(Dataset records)
----
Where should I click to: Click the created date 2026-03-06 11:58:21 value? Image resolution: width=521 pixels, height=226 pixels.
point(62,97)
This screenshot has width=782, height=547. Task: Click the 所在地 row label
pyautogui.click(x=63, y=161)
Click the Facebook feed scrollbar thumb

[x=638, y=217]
----
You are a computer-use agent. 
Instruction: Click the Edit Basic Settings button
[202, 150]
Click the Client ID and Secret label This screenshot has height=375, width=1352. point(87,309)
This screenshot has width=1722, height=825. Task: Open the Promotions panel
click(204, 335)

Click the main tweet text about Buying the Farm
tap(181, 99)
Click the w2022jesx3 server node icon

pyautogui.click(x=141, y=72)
----
# Required task
Reproduce the data from the line with "You are a computer-use agent." up to and including the line with "pyautogui.click(x=141, y=72)", requests included, multiplying every coordinate in the answers by 0.8 and rounding to whole numbers with halves rounded up. Leave all other numbers as they are.

# Complete response
You are a computer-use agent. 
Instruction: Click the Edit Basic Settings button
[162, 120]
Click the Client ID and Secret label This screenshot has height=375, width=1352. point(70,247)
This screenshot has width=1722, height=825. Task: Open the Promotions panel
click(163, 268)

Click the main tweet text about Buying the Farm
tap(145, 79)
Click the w2022jesx3 server node icon

pyautogui.click(x=113, y=58)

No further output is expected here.